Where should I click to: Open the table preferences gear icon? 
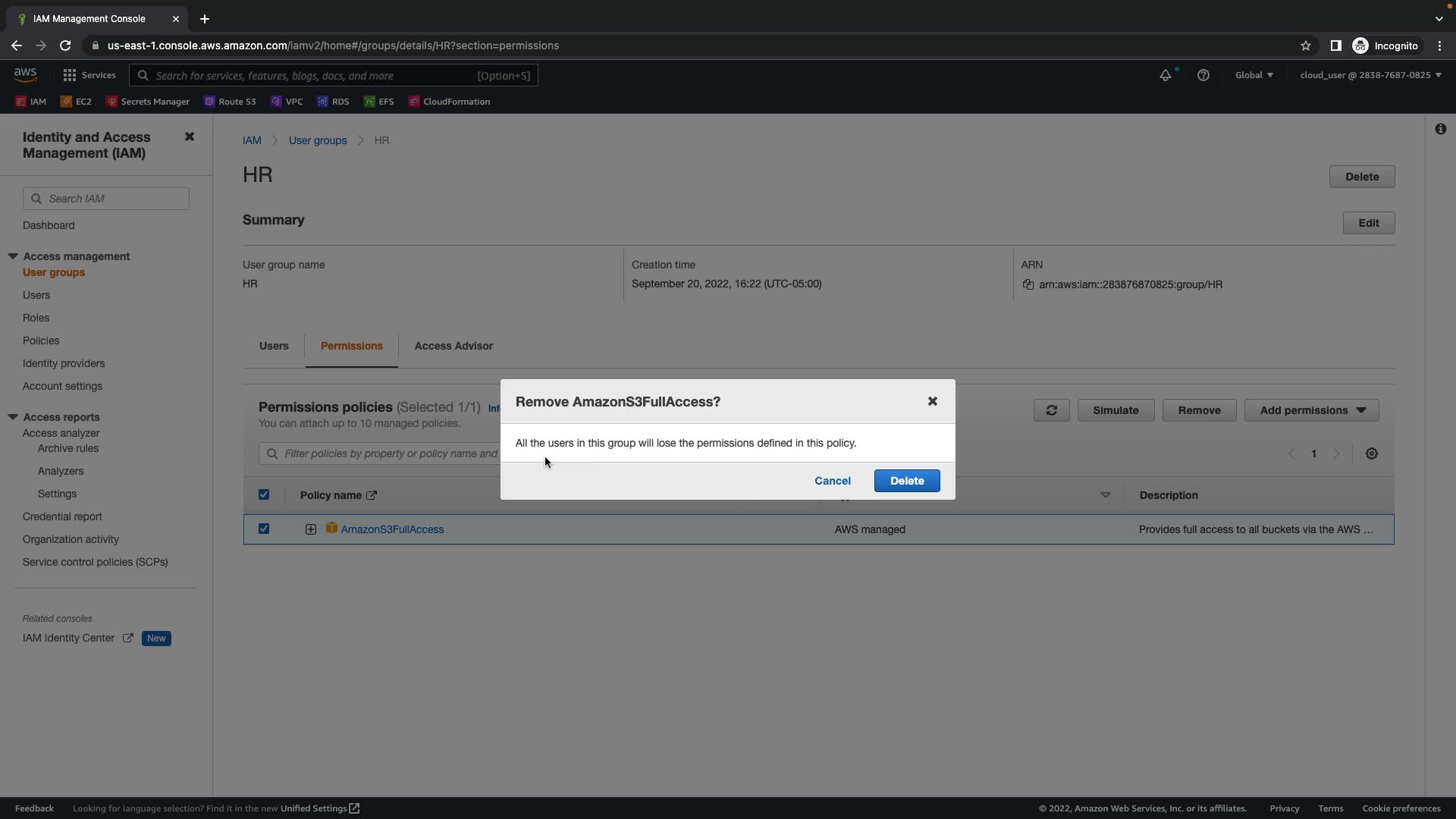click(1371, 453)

= = =

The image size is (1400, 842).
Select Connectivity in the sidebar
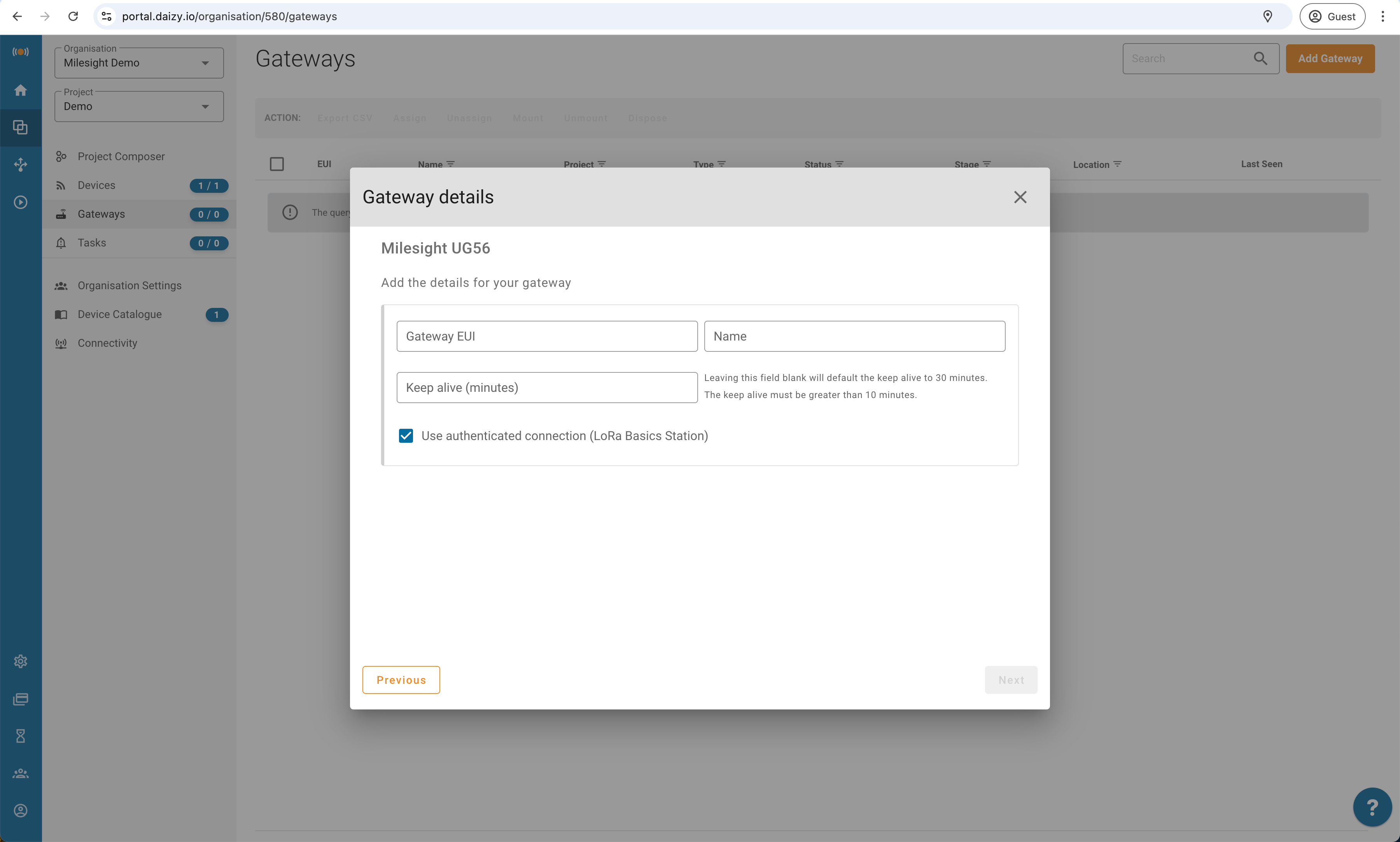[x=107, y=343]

= = =

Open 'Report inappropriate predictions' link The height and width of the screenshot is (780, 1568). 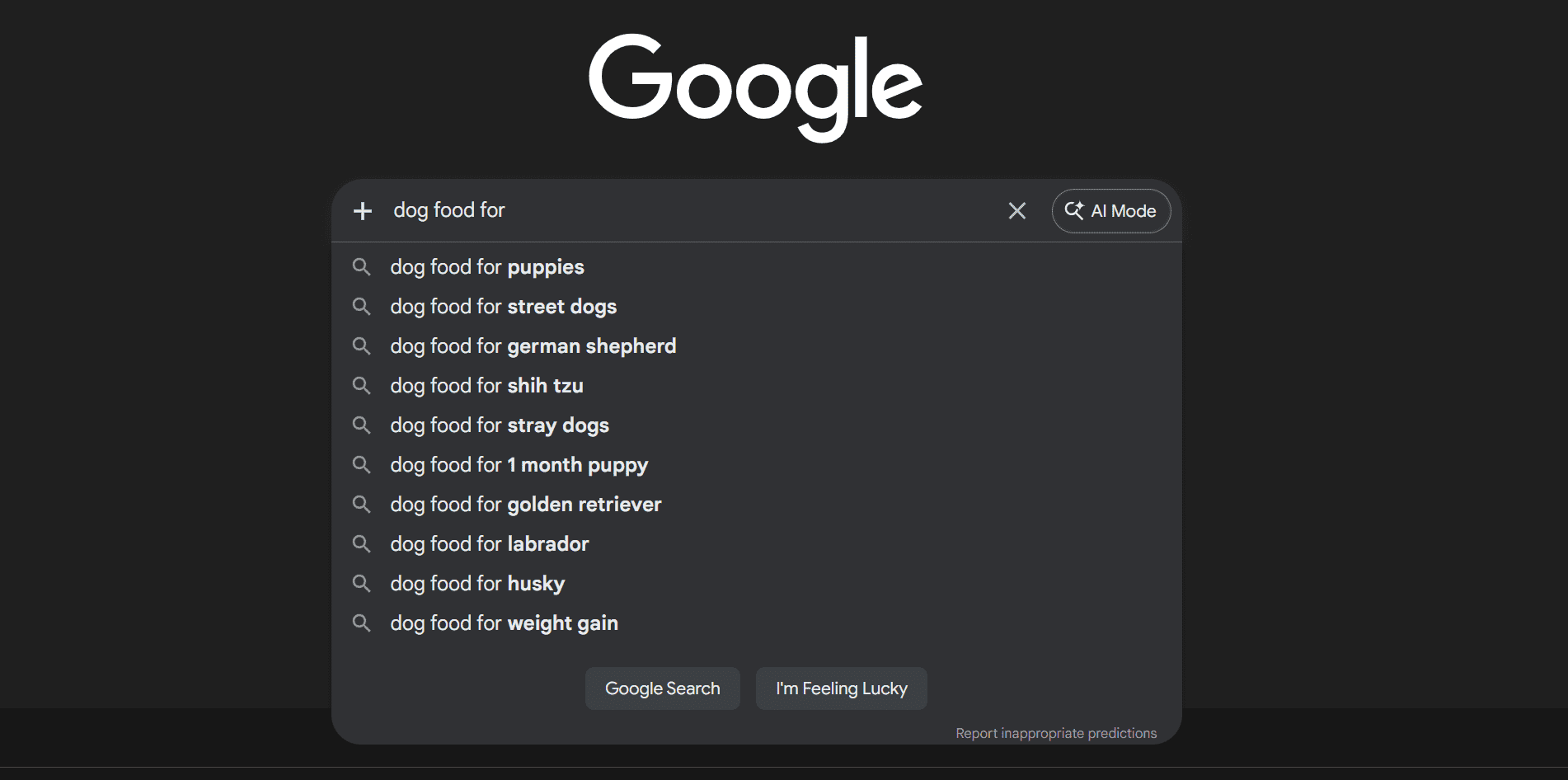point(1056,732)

= = =

* **Task**
Can you print the lines above, from the line with "Where should I" through the line with "click(1371, 453)", inclusive, without the pictures?

* **Reply to the task**
Where should I click to: Open the table preferences gear icon? 
click(1371, 453)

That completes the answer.